● DIRECTIONS
Retype, without alteration, each line from the line containing "[Open submenu for Who We Are] (960, 42)" to the final line of the records.

● DATA FOR PROCESSING
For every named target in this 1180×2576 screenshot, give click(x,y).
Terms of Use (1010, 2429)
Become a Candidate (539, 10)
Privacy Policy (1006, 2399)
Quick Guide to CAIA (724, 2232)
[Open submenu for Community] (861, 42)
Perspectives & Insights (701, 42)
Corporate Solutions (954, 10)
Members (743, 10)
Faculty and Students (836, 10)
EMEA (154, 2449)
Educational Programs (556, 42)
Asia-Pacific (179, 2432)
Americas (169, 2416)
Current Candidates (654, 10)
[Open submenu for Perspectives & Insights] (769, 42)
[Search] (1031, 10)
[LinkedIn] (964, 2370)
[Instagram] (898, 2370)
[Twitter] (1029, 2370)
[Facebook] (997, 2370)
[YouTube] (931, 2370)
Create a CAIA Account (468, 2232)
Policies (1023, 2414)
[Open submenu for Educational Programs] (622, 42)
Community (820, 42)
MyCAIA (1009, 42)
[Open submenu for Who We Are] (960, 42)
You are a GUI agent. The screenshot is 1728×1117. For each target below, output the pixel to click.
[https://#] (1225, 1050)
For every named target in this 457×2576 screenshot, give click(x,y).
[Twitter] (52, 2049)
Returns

● RESULT OF THIS EXERCISE
[Open submenu for Who We Are] (960, 42)
You are a GUI agent. The screenshot is 1728×1117. For each target below, output the pixel to click.
[https://#] (1225, 1050)
For every named target in this 457×2576 screenshot, give click(x,y).
[Twitter] (52, 2049)
Returns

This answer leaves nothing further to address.